580: ◆ZS3MUpa49nlt[saga]
2021/12/11(土) 23:26:43.22 ID:EQdefISBo
第一〇学区のとあるマンション。その中の一室に大勢の人影があった。
リビングに当たる部分には武装した男たちが一〇人以上。
その隣にある部屋に男一人女二人の三人組がいた。
熊のような大男、佐久が携帯端末を片手に電話の向こうの相手に喋りかける。
佐久「山手。そちらの状況は?」
山手『問題なしだ。大事なモンは全部積んで離脱した。もちろん、例の置き土産は残してきたがな』
山手と呼ばれる男の声の後ろからエンジン音のようなものが聞こえてくる。
彼は現在車か何かの車輌に乗っているようだ。
佐久「ご苦労。これでヤツがくたばってくれるのが一番だが、少しでも心が折れてくれれば成功といったところか」
佐久の隣にいる筋肉質な長身な女、手塩が腕を組みながら質問する。
手塩「本当に、あの程度のもので、心が折れるのか?」
佐久「さあな? まあ心が折れるというより動揺してくれれば、って言ったほうがいいか。そうなればヤツも冷静な行動ができなくなりこちらも動きやすくなる」
佐久が質問に答えたことを電話越しに確認した山手は会話を続ける。
山手『あと例の情報封鎖の件だ。こちらからメディアに手を回したから、これ以後ニュースに流れるとかはないだろうよ』
佐久「ネット関係は?」
山手『そいつは今から向かうところだ。ついでにわかったことだが、今回の情報を無理やり開示させたヤツらは俺たちと同程度の権限を持っている組織だ』
どこのどいつだかはわからなかったがな、と山手は付け加える。
佐久「だろうな。おそらく情報を封鎖したことはそいつらもいずれ気付くだろう。用心はしておけ」
山手『了解』
佐久「手塩。アンチスキルどものほうはどうだ?」
手塩「問題ない。やつらが今できることは、せいぜい襲われた後の、研究所の警備くらい。ターゲットを捕縛するために、大部隊を派遣なんてことは、ないわ」
特に表情を変えることなく、冷静な口調で返答する。
手塩「一人、座標移動について騒いでいる、アンチスキルの女がいるみたいだが、所詮は個人。対して影響はないだろう」
佐久「例の警備の件は?」
手塩「すでに、当日に配置されるアンチスキルは、我々の息のかかった者たちに、なることは確定しているよ」
佐久「そうか。では山手、情報封鎖の件は頼むぞ。手塩は引き続きアンチスキル関連の監視だ」
そう言われて電話越しの山手と手塩は了解と一言返事し、山手は通話を切り、手塩は五、六人ほどリビングにいた男たちを連れて部屋を出ていった。

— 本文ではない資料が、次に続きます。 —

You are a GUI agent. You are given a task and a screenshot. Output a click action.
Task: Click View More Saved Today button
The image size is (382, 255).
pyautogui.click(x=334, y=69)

それを見届けると佐久は同じ部屋にいたもうひとりの少女。白を基調としたセーラー服を着た鉄網に話かける。
佐久「鉄網。これから例の外部組織の代表と直接接触する。お前も付いてこい」
鉄網「了解した」
そう一言だけ返して鉄網は部屋の外へと向かう佐久の後ろをついていく。
そのあとを残った男たちがゾロゾロとついていった。
佐久「……さて、散々今までこき使ってくれやがったクズどもめ。『ブロック』による反逆までの時間は残り一二時間は切った。せいぜい首でも洗って待ってやがれ」
彼らの所属する組織の名前『ブロック』。
グループ、スクール、アイテム、メンバー。それらと同等の権限を持った暗部組織の一つである。